PROVIDED DATA:

□ □ □

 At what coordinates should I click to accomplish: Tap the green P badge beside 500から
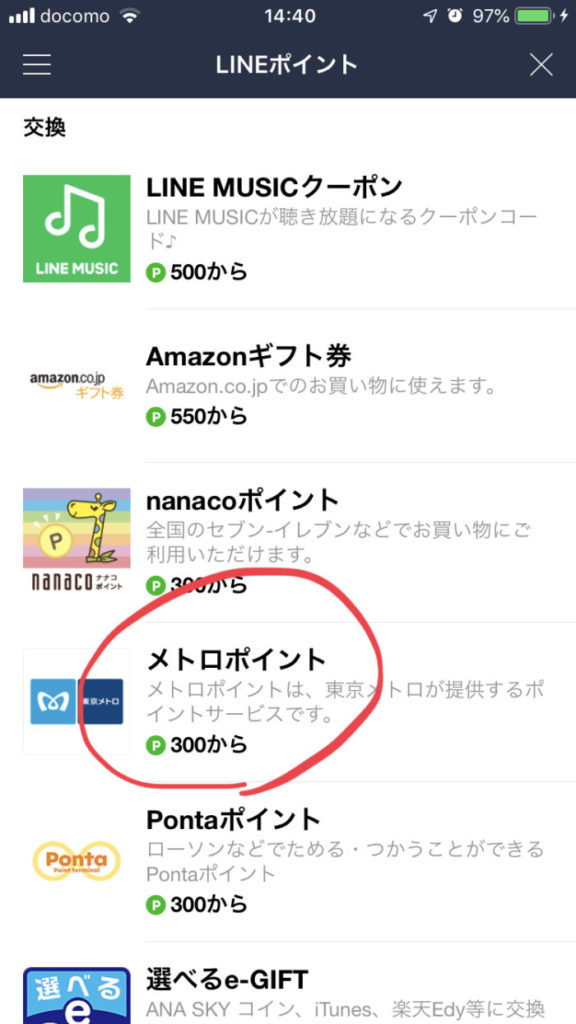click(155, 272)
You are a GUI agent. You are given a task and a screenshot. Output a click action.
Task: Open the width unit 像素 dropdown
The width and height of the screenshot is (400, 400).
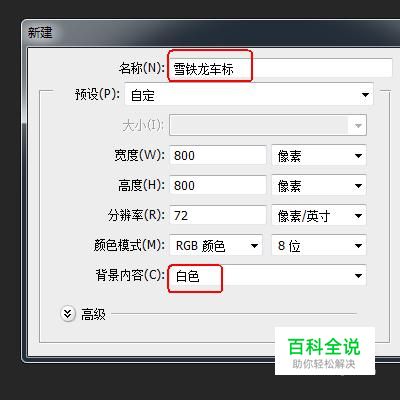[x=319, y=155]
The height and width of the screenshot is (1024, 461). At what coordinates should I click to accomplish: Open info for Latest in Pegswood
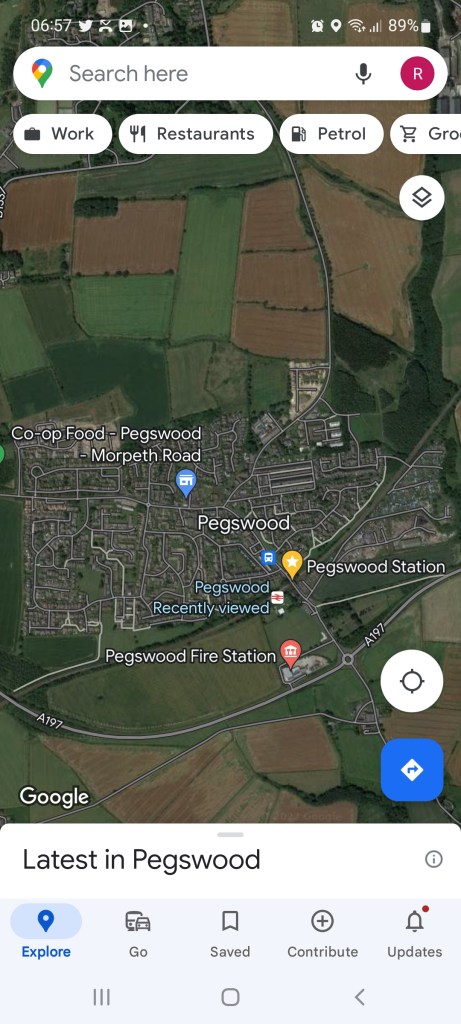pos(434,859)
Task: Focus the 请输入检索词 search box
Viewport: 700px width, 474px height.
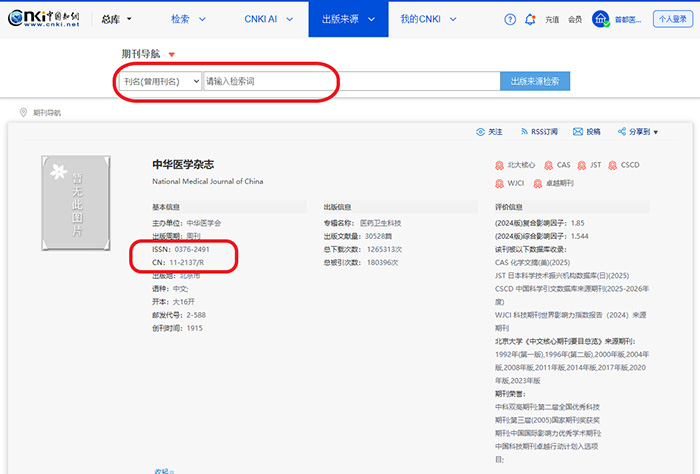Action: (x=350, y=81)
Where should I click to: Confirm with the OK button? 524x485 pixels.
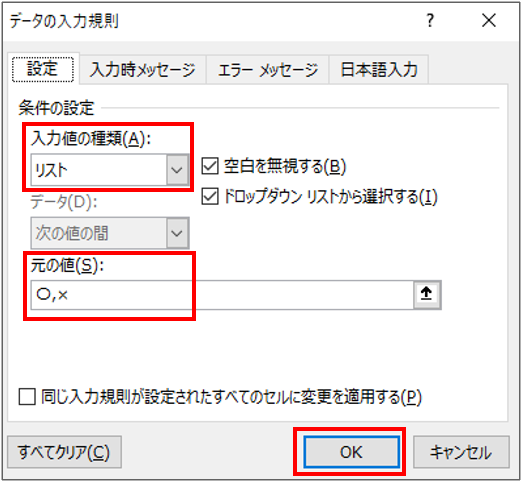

□ □ □

ABOUT THIS TASK: Transcribe the whole listing exactly but exclude images.

RESPONSE:
 At what coordinates should I click to accomplish: Tap the green P badge beside 500から
click(155, 272)
You are a GUI agent. You are given a task and a screenshot. Output a click action.
Task: Open the width unit 像素 dropdown
The width and height of the screenshot is (400, 400).
[x=319, y=155]
The height and width of the screenshot is (1024, 461). At what coordinates should I click to accomplish: Open info for Latest in Pegswood
pos(434,859)
Task: Focus the 请输入检索词 search box
Viewport: 700px width, 474px height.
Action: (x=350, y=81)
Where should I click to: Confirm with the OK button? 524x485 pixels.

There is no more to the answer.